Das Nationale Anti-Korruptions-Büro der Ukraine nimmt den Obersten Gerichtshof des Landes ins Visier: Dessen Präsident wird auf frischer Tat bei der Entgegennahme von Bestechungsgeldern ertappt. Bei anderen Richtern laufen Razzien.
Anti-Korruptionskämpfer in der Ukraine haben Schmiergeldzahlungen in Millionenhöhe beim Obersten Gerichtshof aufgedeckt. Gerichtspräsident Wsewolod Knjasjew sei bei einer Entgegennahme von drei Millionen US-Dollar (2,76 Millionen Euro) gefasst worden, berichtete die Internetzeitung “Ukrajinska Prawda” am späten Abend. Knjasjew wurde in Gewahrsam genommen.
Das Nationale Anti-Korruptions-Büro der Ukraine (NABU) veröffentlichte ein Foto von Bündeln mit Geldscheinen auf einer Couch. Details sollen später bekannt gegeben werden. Medien in Kiew berichteten, bei 18 weiteren Richtern der obersten Justizinstanz gebe es Razzien. Nach ersten Medienberichten werden sie verdächtigt, Zahlungen des ukrainischen Oligarchen Konstantin Zhevago entgegengenommen zu haben.
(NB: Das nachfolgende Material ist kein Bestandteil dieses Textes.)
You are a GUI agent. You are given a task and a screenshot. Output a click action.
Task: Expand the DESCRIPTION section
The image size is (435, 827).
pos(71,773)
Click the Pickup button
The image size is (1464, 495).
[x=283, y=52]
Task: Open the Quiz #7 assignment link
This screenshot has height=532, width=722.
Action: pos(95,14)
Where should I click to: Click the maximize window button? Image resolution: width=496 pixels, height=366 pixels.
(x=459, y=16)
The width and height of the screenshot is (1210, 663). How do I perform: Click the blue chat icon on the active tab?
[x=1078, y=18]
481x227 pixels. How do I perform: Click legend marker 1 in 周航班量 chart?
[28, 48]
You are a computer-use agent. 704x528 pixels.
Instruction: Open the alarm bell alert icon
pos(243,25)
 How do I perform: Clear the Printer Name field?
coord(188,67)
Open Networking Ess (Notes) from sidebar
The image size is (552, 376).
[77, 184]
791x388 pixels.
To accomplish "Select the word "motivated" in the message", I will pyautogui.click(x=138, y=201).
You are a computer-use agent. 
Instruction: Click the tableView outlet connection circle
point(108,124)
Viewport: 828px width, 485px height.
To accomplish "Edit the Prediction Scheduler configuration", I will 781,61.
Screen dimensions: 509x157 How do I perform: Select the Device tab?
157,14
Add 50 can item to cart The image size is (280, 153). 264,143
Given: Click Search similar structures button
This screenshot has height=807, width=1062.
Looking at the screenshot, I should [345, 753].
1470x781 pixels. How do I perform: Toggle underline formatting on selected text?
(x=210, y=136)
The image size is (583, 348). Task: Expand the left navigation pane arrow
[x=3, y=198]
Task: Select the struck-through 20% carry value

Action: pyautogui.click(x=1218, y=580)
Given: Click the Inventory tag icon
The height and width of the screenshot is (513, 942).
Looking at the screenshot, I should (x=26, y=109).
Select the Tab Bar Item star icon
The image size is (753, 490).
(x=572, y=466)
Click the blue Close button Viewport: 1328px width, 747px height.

Das NABU und die Sonderstaatsanwaltschaft haben nach eigenen Angaben eine “großangelegte Korruption im Obersten Gerichtshof aufgedeckt, insbesondere einen Plan zur Erlangung ungerechtfertigter Vorteile durch die Führung und die Richter des Obersten Gerichtshofs”, hieß es in der Mitteilung beider Behörden. Wer wen warum bestochen haben soll, geht aus den Mitteilungen nicht hervor.
Der heute 43 Jahre alte Knjasjew war im Oktober 2021 als Vorsitzender des Obersten Gerichtshofs eingesetzt worden. Der ukrainische Präsident Wolodymyr Selenskyj hatte immer wieder einen entschlosseneren Kampf gegen die in dem Land verbreitete Schmiergeldkultur versprochen. Selenskyj will damit vor allem zeigen, dass die Ukraine als Beitrittskandidatin der EU bereit ist zu Verhandlungen für eine Mitgliedschaft in der Europäischen Union.